Pour l'instant, un autre boîtier est scotché sur sa peau, couplé à un petit serveur. Synchron espère obtenir l'accord des autorités sanitaires dès l'année prochaine pour commercialiser le produit final, sans fil ni appareil externes.

Les essais cliniques sont concluants mais la start-up a encore beaucoup de travail, notamment pour établir un langage universel de commandes informatiques par la pensée.

Pour cliquer, "les patients doivent penser à bouger une partie de leur corps, comme taper dans un ballon ou fermer le poing (...) Mais pour les mêmes mouvements, chacun mobilise son cerveau un peu différemment", explique Tom Oxley, le fondateur de Synchron.

"Le défi pour nous est maintenant de standardiser un système qui marchera pour des millions de personnes et pas seulement un patient", ajoute-t-il depuis son bureau new-yorkais.

Dans sa maison à Melbourne, Rodney Gorham répond à une question d'un journaliste de l'AFP, qui lui demande combien de temps il lui a fallu pour parvenir à "taper" des messages aussi rapidement.

"Pas longtemps du tout parce j'ai des connaissances en informatique", répond-il en 45 secondes.

Quand il se prête aux exercices nécessaires pour perfectionner le logiciel, c'est bien sa pensée qui contrôle les commandes informatiques, même si sur la table, sa main se déplace encore légèrement sur une souris imaginaire -- une mobilité qu'il finira par perdre.

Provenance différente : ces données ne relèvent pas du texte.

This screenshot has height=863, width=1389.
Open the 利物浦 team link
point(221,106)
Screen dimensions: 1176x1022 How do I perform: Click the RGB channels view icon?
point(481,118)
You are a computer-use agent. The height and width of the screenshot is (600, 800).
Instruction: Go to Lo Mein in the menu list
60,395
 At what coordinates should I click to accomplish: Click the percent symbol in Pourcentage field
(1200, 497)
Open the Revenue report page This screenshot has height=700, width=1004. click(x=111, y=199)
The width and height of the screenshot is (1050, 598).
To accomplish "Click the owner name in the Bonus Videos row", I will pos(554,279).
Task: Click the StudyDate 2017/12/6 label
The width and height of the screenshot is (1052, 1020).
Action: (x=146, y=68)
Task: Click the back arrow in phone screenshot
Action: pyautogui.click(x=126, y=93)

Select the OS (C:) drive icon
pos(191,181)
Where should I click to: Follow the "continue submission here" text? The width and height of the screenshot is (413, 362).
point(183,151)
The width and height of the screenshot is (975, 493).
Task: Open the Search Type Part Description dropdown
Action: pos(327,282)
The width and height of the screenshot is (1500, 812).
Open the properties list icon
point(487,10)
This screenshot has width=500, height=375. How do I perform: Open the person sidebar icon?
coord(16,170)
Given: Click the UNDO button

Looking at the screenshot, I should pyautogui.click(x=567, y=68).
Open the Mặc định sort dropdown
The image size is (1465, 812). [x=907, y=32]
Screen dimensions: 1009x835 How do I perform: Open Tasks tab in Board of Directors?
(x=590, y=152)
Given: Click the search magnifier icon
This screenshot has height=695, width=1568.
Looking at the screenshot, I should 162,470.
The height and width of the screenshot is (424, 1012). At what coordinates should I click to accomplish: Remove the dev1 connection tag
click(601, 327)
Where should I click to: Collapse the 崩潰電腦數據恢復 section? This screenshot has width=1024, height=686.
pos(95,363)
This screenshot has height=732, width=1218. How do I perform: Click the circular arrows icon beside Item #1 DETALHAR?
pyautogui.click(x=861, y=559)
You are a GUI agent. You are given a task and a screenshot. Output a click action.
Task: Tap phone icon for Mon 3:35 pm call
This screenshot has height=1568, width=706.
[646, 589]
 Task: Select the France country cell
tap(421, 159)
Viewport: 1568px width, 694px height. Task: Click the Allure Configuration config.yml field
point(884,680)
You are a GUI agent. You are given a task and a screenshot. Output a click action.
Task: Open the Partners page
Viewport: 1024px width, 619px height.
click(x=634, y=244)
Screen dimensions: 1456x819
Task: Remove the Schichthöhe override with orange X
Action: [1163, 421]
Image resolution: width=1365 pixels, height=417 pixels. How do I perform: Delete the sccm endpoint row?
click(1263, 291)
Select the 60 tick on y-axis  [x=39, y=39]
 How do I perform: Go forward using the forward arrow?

"Il y a deux ans, le signal était assez lent", se souvient Zafar Faraz, un ingénieur de Synchron, assis à côté du patient. "Il pensait à cliquer, et il se passait environ deux secondes et demie avant que le clic n'ait lieu. Maintenant c'est une demi-seconde".

- "Astronautes" -

Les efforts patients de Rodney ont contribué de façon "monumentale" à améliorer le système, souligne-t-il encore. "Je ne crois pas qu'on en serait là s'il ne s'était pas courageusement porté volontaire pour être un pionnier de cette technologie".

"Les familles des patients les comparent à des astronautes, comme le premier pas sur la lune, le premier clic via le cerveau hors laboratoire (...) Il y a beaucoup de fierté", remarque le docteur David Putrino, qui supervise les essais cliniques aux Etats-Unis.

Il fait attention à ne pas susciter de faux espoirs. "Nous sélectionnons des patients qui espèrent faire avancer la science pour les autres plus que pour eux-mêmes", note-t-il.

Pour ce médecin, mettre au point des implants comme le stentrode est une question d'humanité mais aussi de santé physique.

Car la maladie de Charcot limite drastiquement les interactions sociales. Pour les malades, "le monde se rétrécit, l'isolation s'installe. Et des études récentes montrent que la solitude a les mêmes effets sur la santé que de fumer 17 cigarettes par jour", insiste-t-il.

Cette technologie est encore loin de rétablir de véritables conversations, constate Carolyn Gorham.

Mais elle donne à son mari "un minimum d'indépendance".

"Il peut regarder du porno s'il veut. Non pas qu'il aime le porno, mais ce n'est pas la question, il peut aller sur n'importe quel site sans avoir à demander à quelqu'un", détaille-t-elle. "Et cette liberté, c'est formidable".